- Systematic withdrawals
- Purchasing a life annuity
- Floor-and-upside, and
Also, note that the spending lines move to the right on the charts until you run out of money for all strategies except life annuities. For life annuities, you never run out of money and the line moves to the right for as long as you live.
For floor-and-upside, when you run out of money and where the spending line ends is largely determined by your TIPS bond ladder implementation and to a lesser degree by the stock market. It is determined by the stock market and your spending rate for systematic withdrawals and time-segmentation strategies, which is another way of saying that systematic withdrawal and time-segmentation strategies have more longevity risk.
While there may seem to be a dizzying array of alternative strategies for you to choose from, I view them all as combinations of these four classes of strategies, or “tweaks” of one of them. I also view the four strategies as lying within two axes that plot longevity risk against the possibility of increasing retirement standard of living if investments perform well.
At the bottom left is the strategy of purchasing a life annuity only. Life annuities provide the greatest longevity risk protection—you cannot outlive your money—but zero upside spending potential.
Nearest life annuities, but with a smidge more longevity risk and some upside spending potential, is the floor-and-upside strategy that can provide secure real income for decades. That's still more longevity risk than a life annuity unless you build a very long and inefficient ladder. Floor-and-upside, however, doesn't have the “premium forfeiture” problem of annuities. You always own and control your bond ladder investments.
Time-segmentation lies near systematic withdrawals, but perhaps with different upside spending potential, downside spending risk and longevity risk. That's because the cash and bond allocation for time-segmentation strategies is determined by spending assumptions while systematic withdrawal strategies base bond allocation on how much overall portfolio volatility a retiree can tolerate. The allocations, and therefore their risk-reward profiles, may be different.
Annuities and floor-and-upside guarantee a minimum amount of income throughout retirement. Systematic withdrawals and time-segmentation do not.

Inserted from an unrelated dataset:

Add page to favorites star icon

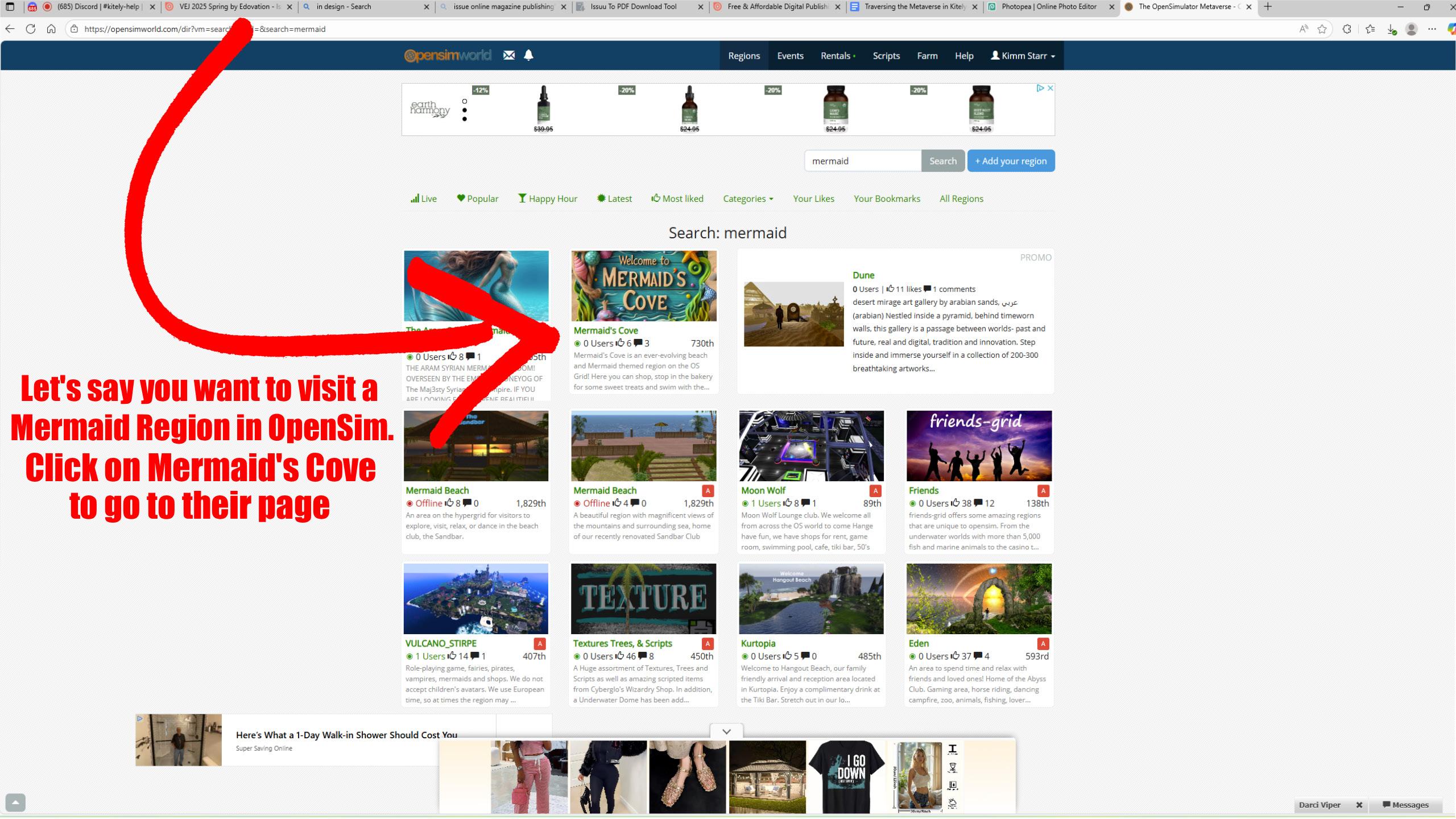(x=1322, y=29)
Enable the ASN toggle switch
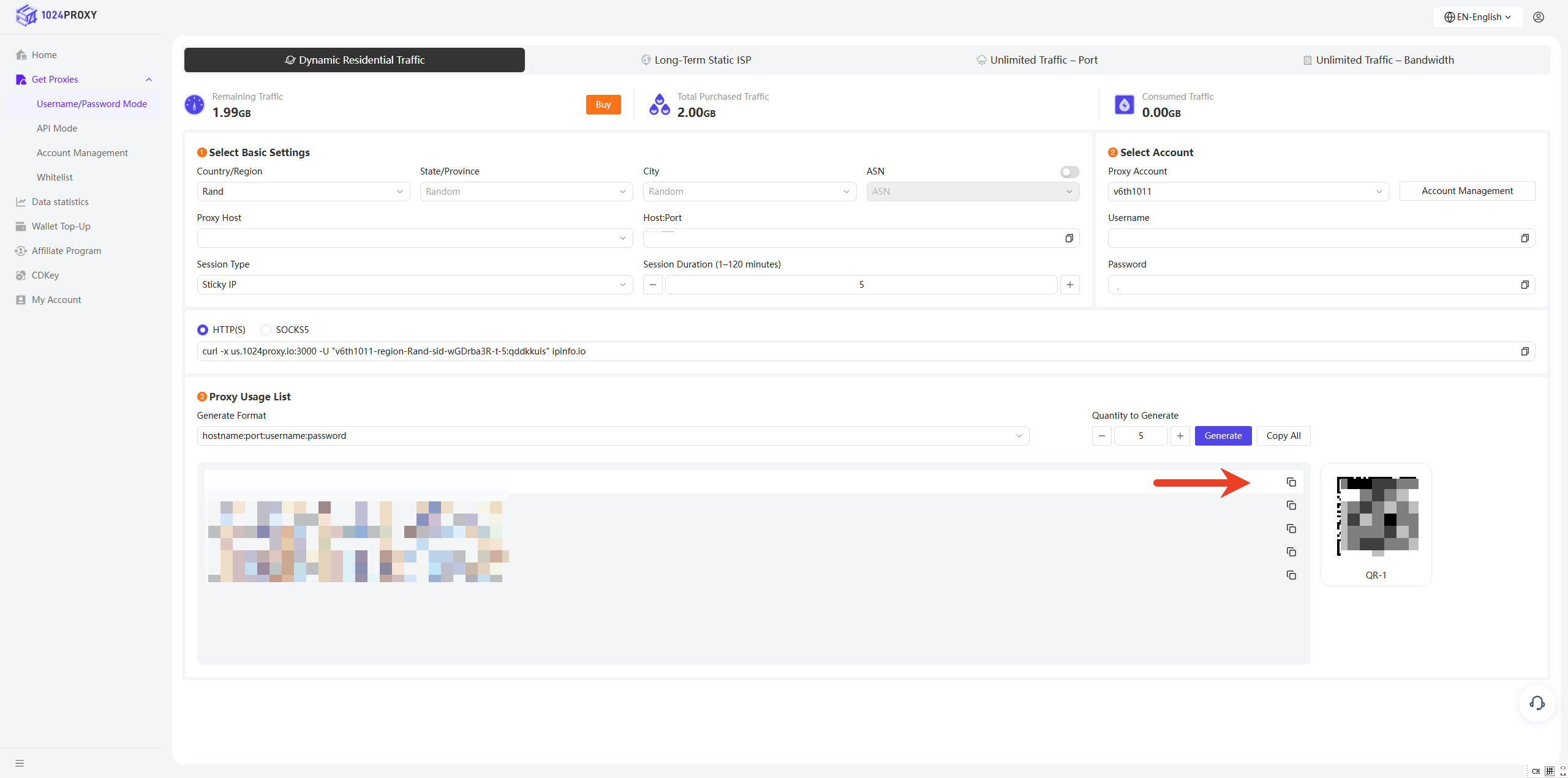 (1069, 172)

Most strategies in the gaps among these four could probably be achieved by combining strategies.
To a large extent, you can determine the best strategy for your household by understanding how much longevity risk you are willing to accept in exchange for increasing your chances of improving your standard of living if the stock market winds blow favorably throughout your retirement years.

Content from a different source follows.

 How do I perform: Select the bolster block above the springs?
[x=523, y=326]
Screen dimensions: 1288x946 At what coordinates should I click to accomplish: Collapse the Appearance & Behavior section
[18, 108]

Think of having two accounts to invest your retirement savings in: one account guarantees your future retirement income and the other is a bet on the stock market improving your standard of living over time.
The secure account includes Social Security retirement benefits and other pensions. To these, you can add retirement savings invested in bond ladders, life annuities, or both to provide secure lifetime income.

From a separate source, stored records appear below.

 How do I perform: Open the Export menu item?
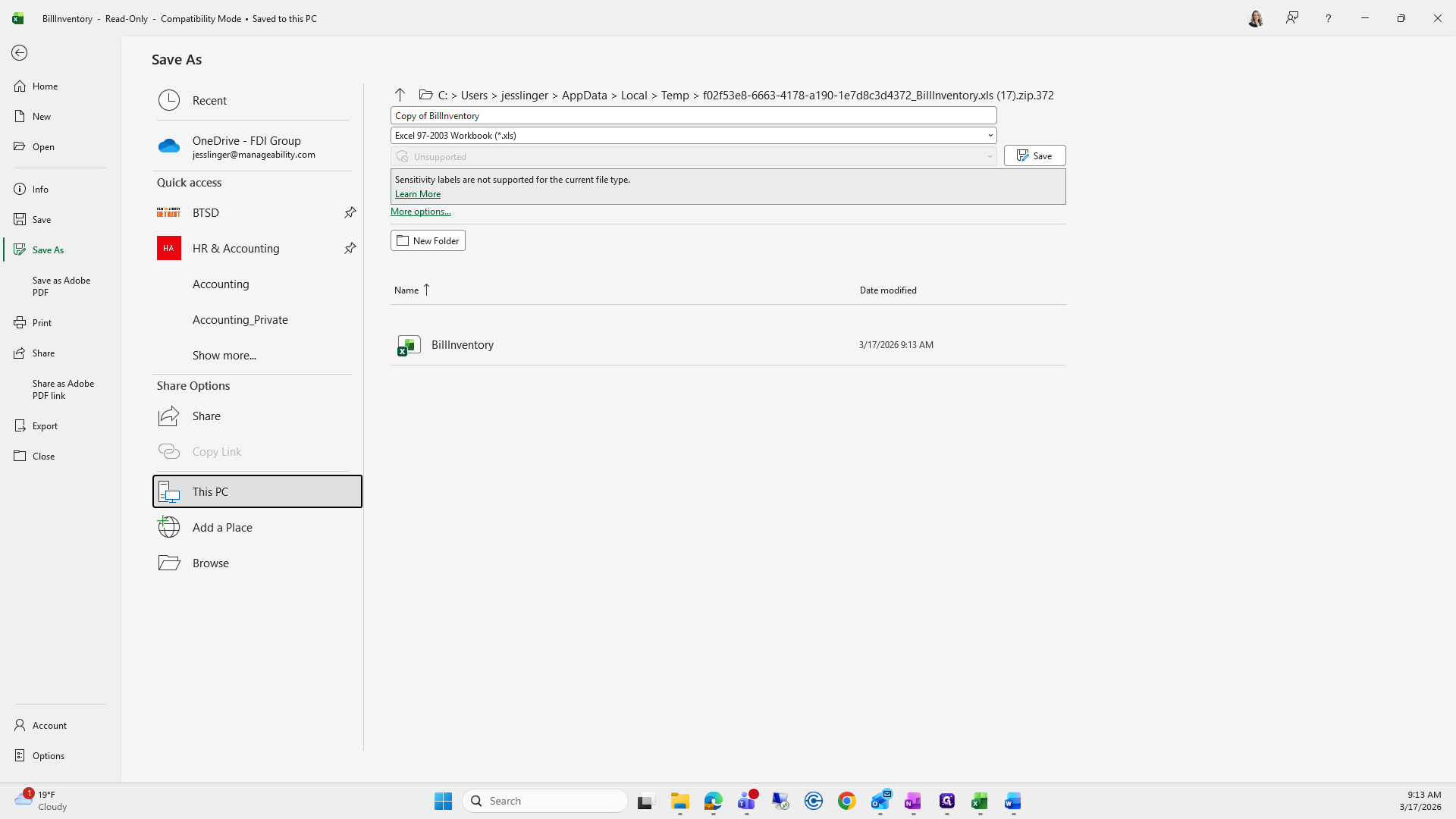tap(45, 426)
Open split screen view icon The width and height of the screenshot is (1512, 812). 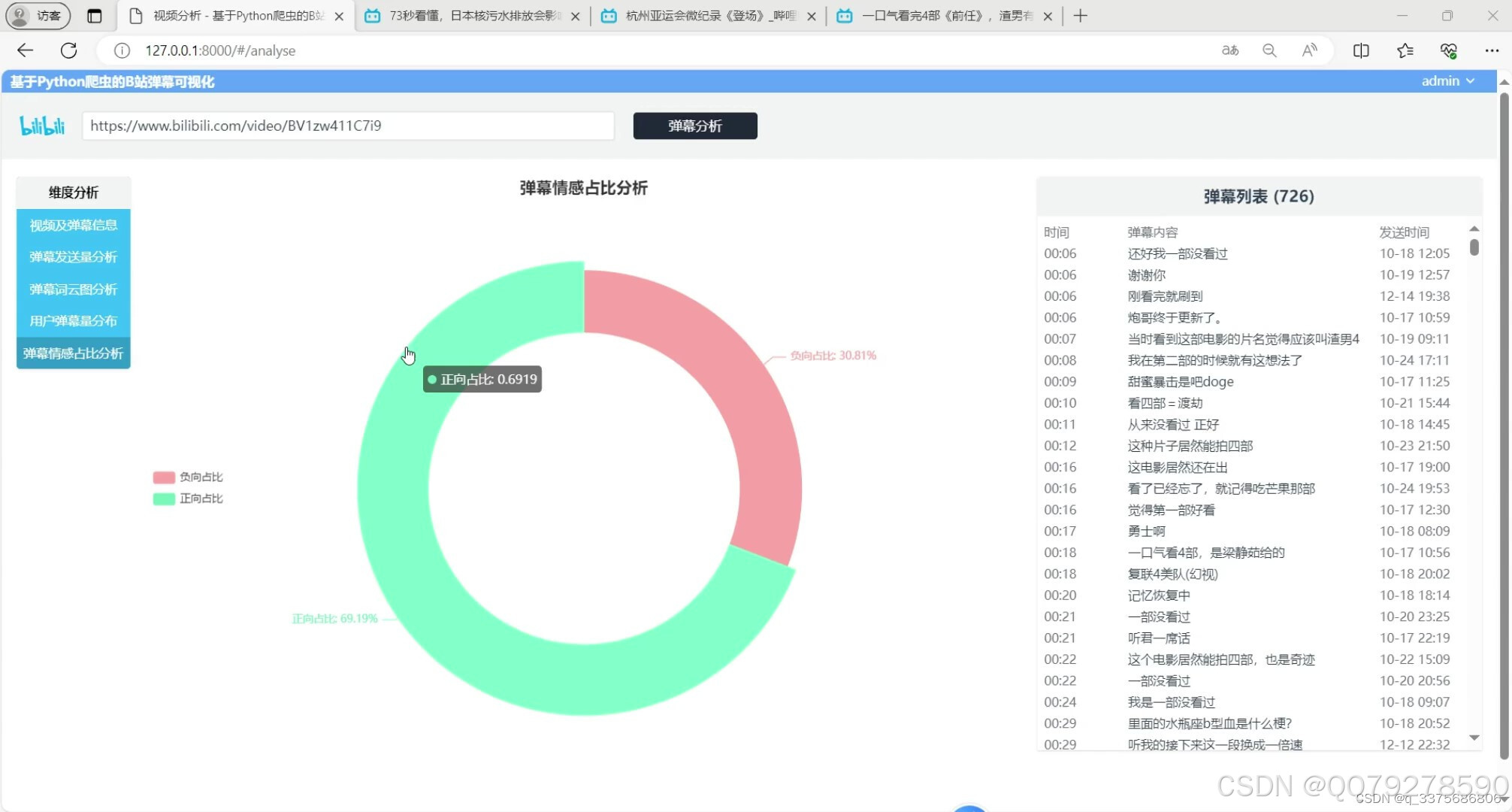1361,50
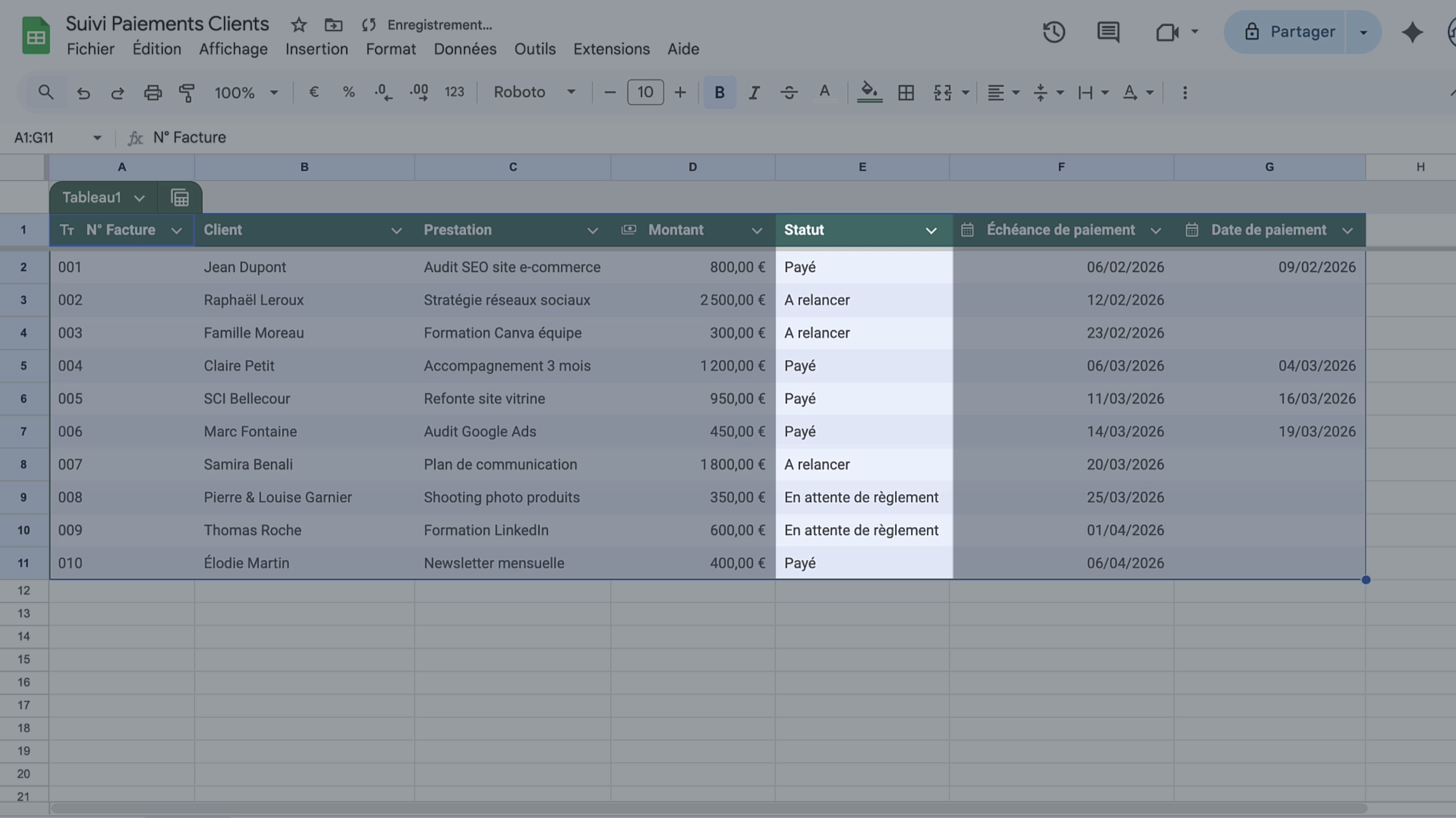Click the table view icon beside Tableau1
The height and width of the screenshot is (818, 1456).
pyautogui.click(x=180, y=197)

The bet account consists of stocks, bonds and other risky assets that might improve your standard of living in the future if those assets grow a lot, and might not. It is unlikely that you will ever lose all the money in the bet account if it is properly diversified and not leveraged, although markets have lost 90% of their value and more in the past.
Here's how the strategies use these accounts:
- Life annuities put all of your savings into the secure account.
- Systematic withdrawal strategies put all of your savings into the bet account.
- Floor-and-upside strategies fund the secure account with enough capital to generate 30 years or so of safe retirement income before putting whatever then remains of your savings into the bet account.
- Time-segmentation strategies fund five to ten years or so of spending in the secure account and then invest the remainder of your savings in the bet account.
The amount of your retirement savings may limit your choices. If your retirement is underfunded, you may not want to risk what little capital you have. You may not be able to afford ten years of desired secure income, let alone thirty. If you accumulated an 8-figure nest egg, on the other hand, you can probably afford to purchase secure income and take a lot of risk.
The size of your Social Security retirement benefit and any other pension you might have will also play a role in your choice. These are two sources of secure retirement income that might be large enough to enable you to bet more on stocks.
For workers retiring today, systematic withdrawals or time-segmentation will be the best strategy to have selected if we are on the verge of a long bull market. If the market performs badly, life annuities and floor-and-upside will turn out to have been the best choices.
(If only we knew.)
Since running out of money before we die is an outcome to be avoided at all costs, in my opinion, we are perhaps better served not by the strategy that will perform best if we guess correctly about future stock market returns, but by a strategy that takes the worst case scenario off the table. That would be purchasing a life annuity or implementing a floor-and-upside strategy.
Floor-and-upside has excellent protection against longevity risk and offers upside potential for our standard of living if we have saved enough to also fund the bet account. And, we maintain control of our capital.
Though floor-and-upside might not be the strategy that best fits your own finances, you'll only regret this choice if your neighbor bets everything on the stock market and is blessed with a raging bull market throughout retirement.